The Fab Lab is only an example presented in the story found in the preceding two paragraphs. The basis of this model can work for a CSA and Cafe as well, but I suspect OS Fab Labs will be the bread winner financially for these groups, even if the bread comes from the CSA and made at the Cafe by real people with real machines. I say OS Fabs will be the bread winners because the stuff made there are more difficult than replicating Cafes or Farms. Argument complete.
Conclusion
My presentation and prose may be a fault, but I believe the general ideas are sound. If you disagree, its only based on my presentation. With your help or without you even knowing it we will amplify and attenuate a version of this proposal into practicality before generating something better. This can begin by further refining the ideas described here to better assist: viable application.
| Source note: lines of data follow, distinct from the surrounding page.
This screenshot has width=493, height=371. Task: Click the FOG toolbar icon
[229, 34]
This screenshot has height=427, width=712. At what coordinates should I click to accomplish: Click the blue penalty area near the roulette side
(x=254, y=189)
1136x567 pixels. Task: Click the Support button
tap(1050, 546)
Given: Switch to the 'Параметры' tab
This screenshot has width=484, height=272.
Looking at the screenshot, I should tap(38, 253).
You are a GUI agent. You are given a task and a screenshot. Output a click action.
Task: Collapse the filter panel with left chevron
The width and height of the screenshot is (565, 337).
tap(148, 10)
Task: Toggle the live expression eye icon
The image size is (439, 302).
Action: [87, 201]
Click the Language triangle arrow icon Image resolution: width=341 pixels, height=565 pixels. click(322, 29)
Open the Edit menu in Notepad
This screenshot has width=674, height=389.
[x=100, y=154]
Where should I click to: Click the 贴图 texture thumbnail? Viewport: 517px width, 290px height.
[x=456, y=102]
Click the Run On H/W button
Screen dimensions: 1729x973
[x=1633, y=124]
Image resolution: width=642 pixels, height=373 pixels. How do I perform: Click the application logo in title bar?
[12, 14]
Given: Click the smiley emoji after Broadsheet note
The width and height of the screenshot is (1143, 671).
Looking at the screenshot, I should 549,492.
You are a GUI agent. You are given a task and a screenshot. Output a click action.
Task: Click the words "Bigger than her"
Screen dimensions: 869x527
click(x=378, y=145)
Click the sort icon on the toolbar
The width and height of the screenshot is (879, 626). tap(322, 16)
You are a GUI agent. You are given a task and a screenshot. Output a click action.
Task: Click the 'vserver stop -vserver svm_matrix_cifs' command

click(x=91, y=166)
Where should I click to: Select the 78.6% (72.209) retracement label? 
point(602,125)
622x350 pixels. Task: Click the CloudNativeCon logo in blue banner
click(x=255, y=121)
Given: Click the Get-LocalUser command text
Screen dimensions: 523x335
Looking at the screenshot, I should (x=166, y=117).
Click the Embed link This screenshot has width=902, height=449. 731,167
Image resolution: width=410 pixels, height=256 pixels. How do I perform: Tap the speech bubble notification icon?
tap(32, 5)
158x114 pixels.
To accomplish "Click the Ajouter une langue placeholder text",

Support Michel and P2P Foundation, Factor e Farm and Appropedia, your local OS Fab Lab, CSA, and start an Open Cafe. MIT, can you spare a dime? We'll be fine given our persistence toward the aims touched on here.
Nathan Cravens
Effortless Economy
BTW, everything I have to say past, present, and prospective is public domain. I'm only saying this once here. Just don't blame or hurt me (based on my undisclosed definition of pain) if it causes a problem for you. Rework it to your advantage, the advantage that works for the benefit itself works the best, that is, that which works best in the longest run for the most people.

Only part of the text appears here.